_EXTRACTED MATERIAL_:
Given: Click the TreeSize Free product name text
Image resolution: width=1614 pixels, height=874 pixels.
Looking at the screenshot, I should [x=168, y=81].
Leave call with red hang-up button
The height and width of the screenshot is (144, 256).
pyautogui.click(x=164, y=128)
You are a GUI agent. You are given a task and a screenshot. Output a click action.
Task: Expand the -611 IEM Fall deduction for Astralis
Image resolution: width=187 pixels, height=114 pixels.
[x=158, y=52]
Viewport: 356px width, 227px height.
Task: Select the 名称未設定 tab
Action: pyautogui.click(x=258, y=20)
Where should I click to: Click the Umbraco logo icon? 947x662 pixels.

* * *

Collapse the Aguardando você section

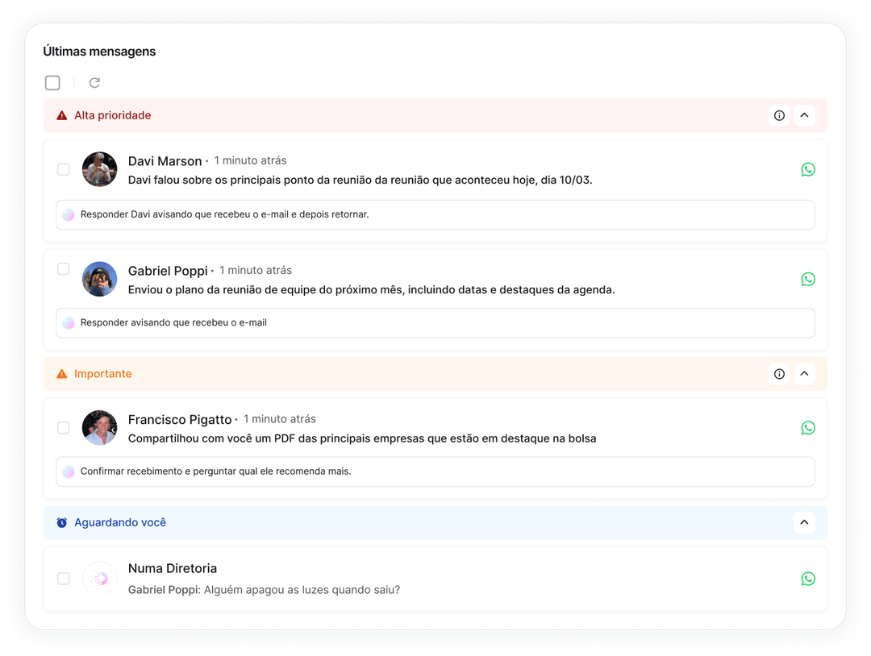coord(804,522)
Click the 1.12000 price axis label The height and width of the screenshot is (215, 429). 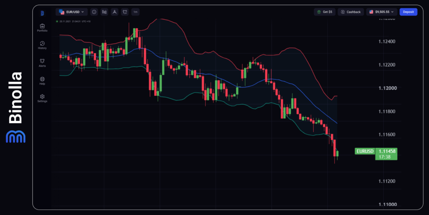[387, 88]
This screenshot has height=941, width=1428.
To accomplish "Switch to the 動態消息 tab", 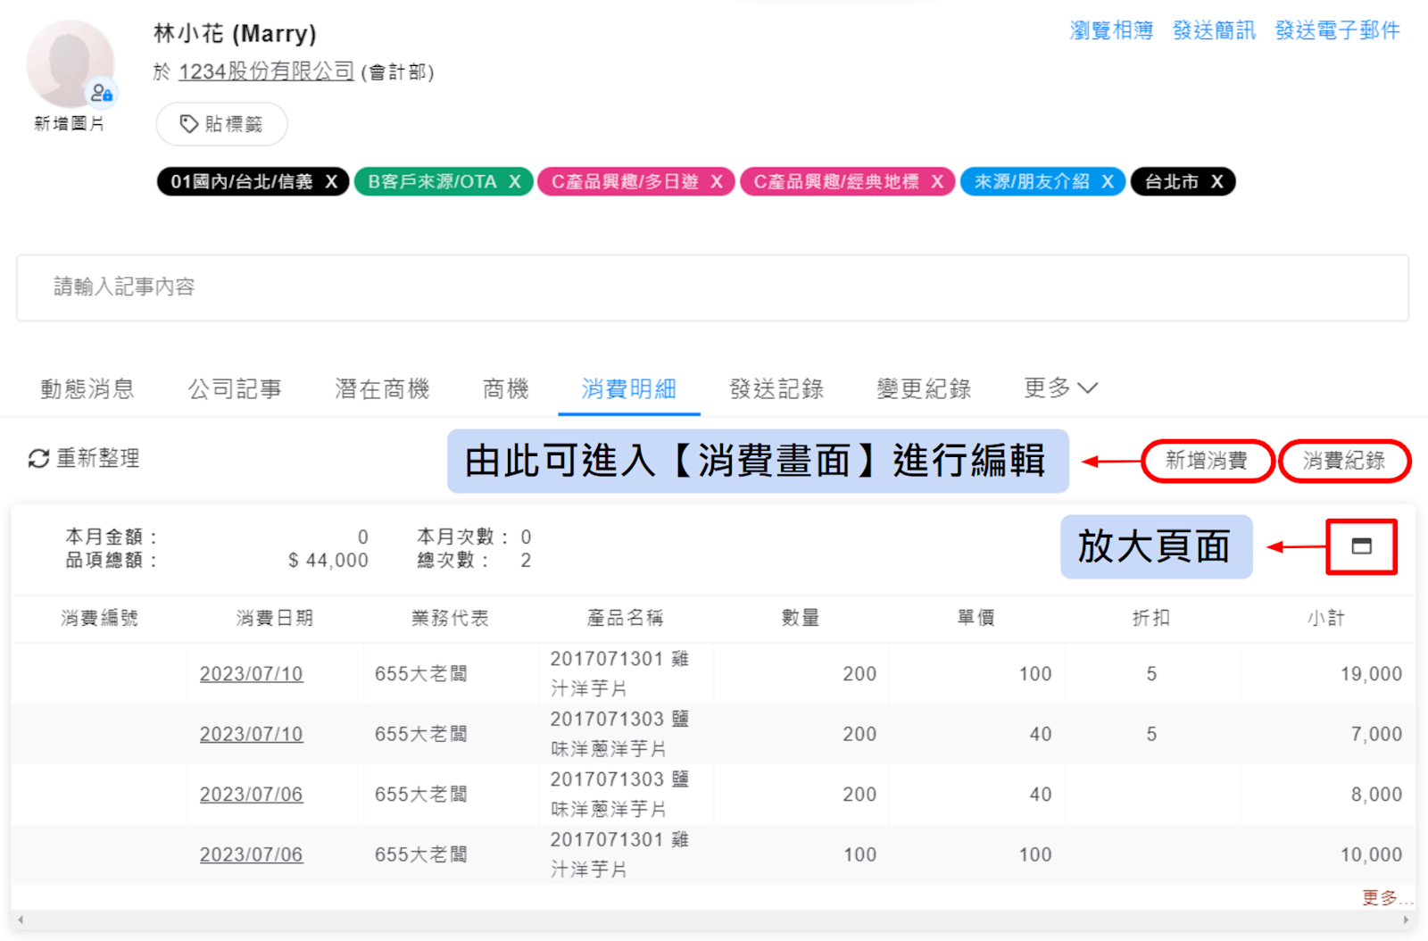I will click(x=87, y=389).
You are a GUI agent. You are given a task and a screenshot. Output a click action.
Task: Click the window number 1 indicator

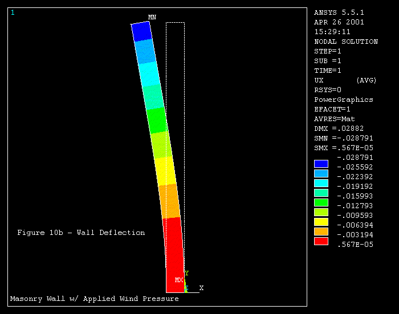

--

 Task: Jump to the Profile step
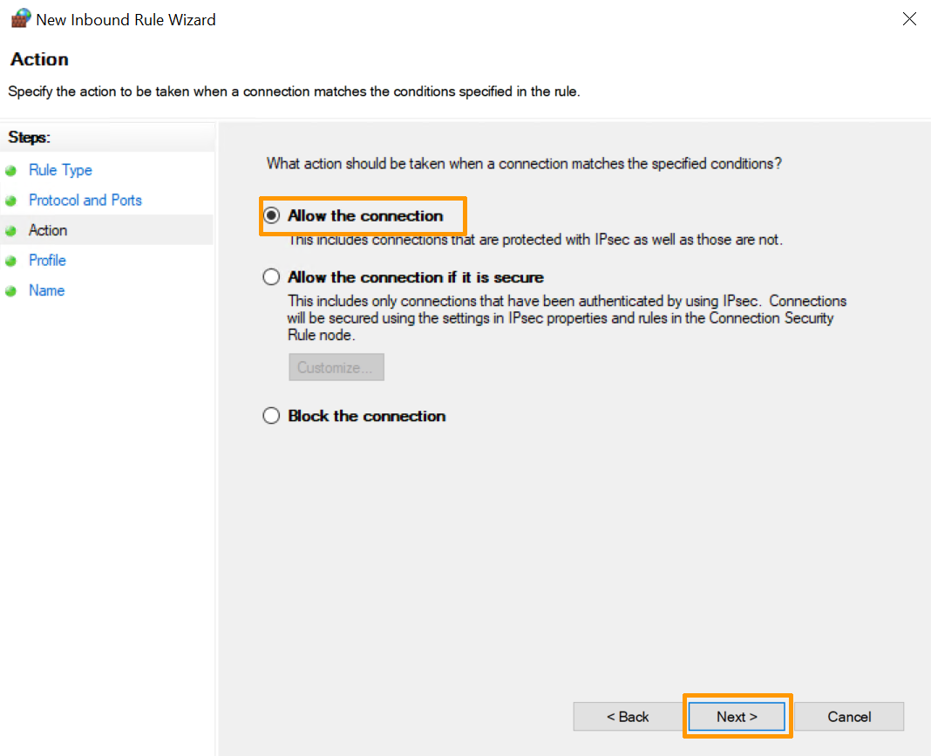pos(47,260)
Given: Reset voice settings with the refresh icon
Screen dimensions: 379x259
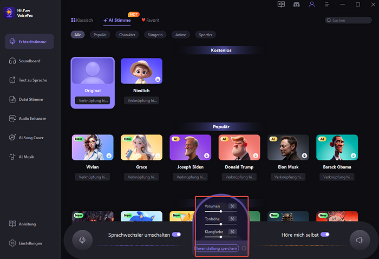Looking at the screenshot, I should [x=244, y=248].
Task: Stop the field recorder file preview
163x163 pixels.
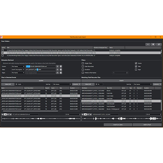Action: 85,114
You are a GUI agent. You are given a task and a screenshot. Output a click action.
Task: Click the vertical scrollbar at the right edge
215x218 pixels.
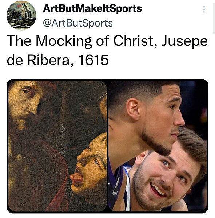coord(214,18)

_TO DO_:
In the material above, locate the line containing "Image resolution: width=1614" and the line containing "Where should I". Transcribe exactly those two lines and every line between them, and nothing more.

_SOLUTION TO THE EXERCISE_:
Image resolution: width=1614 pixels, height=874 pixels.
Looking at the screenshot, I should [x=168, y=81].
Leave call with red hang-up button
The height and width of the screenshot is (144, 256).
pyautogui.click(x=164, y=128)
You are a GUI agent. You are given a task and a screenshot. Output a click action.
Task: Expand the -611 IEM Fall deduction for Astralis
Image resolution: width=187 pixels, height=114 pixels.
[x=158, y=52]
Viewport: 356px width, 227px height.
Task: Select the 名称未設定 tab
Action: pyautogui.click(x=258, y=20)
Where should I click to: Click the Umbraco logo icon? 947x662 pixels.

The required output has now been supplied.